Recuerdo con
claridad nuestras primeras aventuras: las salvas de cañonazos, cómo se
desgañitaba el contramaestre cuando saltábamos al abordaje, el restallar del
acero contra el acero y el picor de la pólvora en las narices, las botellas de
ron y las canciones de arponeros, las putas que nos bebíamos en los puertos,
ebrios de piezas de a ocho...
Luego aparecieron
aquellos mapas del tesoro. Nosotros, los caballeros de fortuna, no enterramos
el oro: va contra la ley de a bordo. Te pueden pasar por la quilla por algo
así.
Venían cubiertos de
extraños signos que ni el hermano Bocafierro supo identificar. Sigilos, los
llamaba, y tras ellos nos adentramos en islas envueltas en brumas, pobladas de
caníbales, salpicadas de monolitos cubiertos de musgo e inscripciones que olían
a tumba. A partir de entonces, las arañas fueron cada vez más grandes, las
serpientes cada vez más ladinas y las noches cada vez más largas.
Hoy hemos
encontrado la cámara del tesoro: montañas de oro y piedras preciosas.
Los hombres estaban
eufóricos. Ni siquiera los cadáveres momificados consiguieron robarles la
sonrisa: los descuartizaron con sus hachas y sus sables en cuanto empezaron a
moverse. Sin temblar. Sin asustarse. Sin sorprenderse.
Ahora duermen la
mona después de haberse bebido todo el ron que nos quedaba.

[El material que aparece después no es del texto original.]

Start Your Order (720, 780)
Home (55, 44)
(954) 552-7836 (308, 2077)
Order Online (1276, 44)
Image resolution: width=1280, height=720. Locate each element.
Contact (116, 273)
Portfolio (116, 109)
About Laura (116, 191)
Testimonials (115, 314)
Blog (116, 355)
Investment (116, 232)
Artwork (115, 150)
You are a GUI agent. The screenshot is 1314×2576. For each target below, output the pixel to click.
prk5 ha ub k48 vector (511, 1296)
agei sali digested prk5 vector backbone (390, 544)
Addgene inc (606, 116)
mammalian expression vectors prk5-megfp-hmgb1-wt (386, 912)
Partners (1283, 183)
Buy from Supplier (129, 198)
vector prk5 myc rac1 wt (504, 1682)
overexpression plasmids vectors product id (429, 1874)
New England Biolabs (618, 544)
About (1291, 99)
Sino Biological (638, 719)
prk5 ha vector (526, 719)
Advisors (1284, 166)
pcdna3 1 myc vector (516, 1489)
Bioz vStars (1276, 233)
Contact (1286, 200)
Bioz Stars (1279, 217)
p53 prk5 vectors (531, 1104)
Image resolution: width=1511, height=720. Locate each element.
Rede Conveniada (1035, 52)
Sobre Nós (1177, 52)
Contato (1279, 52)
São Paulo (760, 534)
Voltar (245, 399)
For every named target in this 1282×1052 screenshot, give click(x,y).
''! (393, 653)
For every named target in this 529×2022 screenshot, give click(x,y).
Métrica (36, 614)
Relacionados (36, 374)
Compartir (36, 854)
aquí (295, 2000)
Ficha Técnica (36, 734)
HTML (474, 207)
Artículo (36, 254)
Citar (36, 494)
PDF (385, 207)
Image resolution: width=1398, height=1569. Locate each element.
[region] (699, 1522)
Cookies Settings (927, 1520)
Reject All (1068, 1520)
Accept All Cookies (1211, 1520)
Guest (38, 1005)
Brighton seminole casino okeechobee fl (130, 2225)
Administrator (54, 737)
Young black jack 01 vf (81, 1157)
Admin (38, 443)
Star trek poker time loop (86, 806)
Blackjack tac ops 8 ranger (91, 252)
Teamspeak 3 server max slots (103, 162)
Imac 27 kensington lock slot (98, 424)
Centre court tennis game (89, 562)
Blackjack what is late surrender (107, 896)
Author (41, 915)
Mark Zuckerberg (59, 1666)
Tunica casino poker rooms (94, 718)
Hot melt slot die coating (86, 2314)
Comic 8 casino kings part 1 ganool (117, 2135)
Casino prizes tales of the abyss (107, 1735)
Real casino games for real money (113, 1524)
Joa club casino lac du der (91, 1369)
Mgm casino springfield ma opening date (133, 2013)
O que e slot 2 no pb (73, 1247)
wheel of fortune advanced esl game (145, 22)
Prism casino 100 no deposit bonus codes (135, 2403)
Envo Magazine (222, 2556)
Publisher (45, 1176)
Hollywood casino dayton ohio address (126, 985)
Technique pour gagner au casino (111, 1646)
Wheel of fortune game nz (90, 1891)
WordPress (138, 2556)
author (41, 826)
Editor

El sueño de los
pecadores. ¡Qué distinto del sueño de los justos! Aúllan y se retuercen, se
saben malditos. Bocafierro lloraba de tal manera que le he descerrajado un tiro
en el corazón.
Aún sigue llorando.
Me he encerrado en
la sala de derrota, entre mapas que no tienen sigilos, que solo perfilan
tierras a las que no podremos volver. Me meto dentro del cofre. Hace horas que
me volé la tapa de los sesos. Y también sollozo. Dentro del cofre, espero, no
tendré que oír sus lamentos. Tengo toda la eternidad para rogar por ello.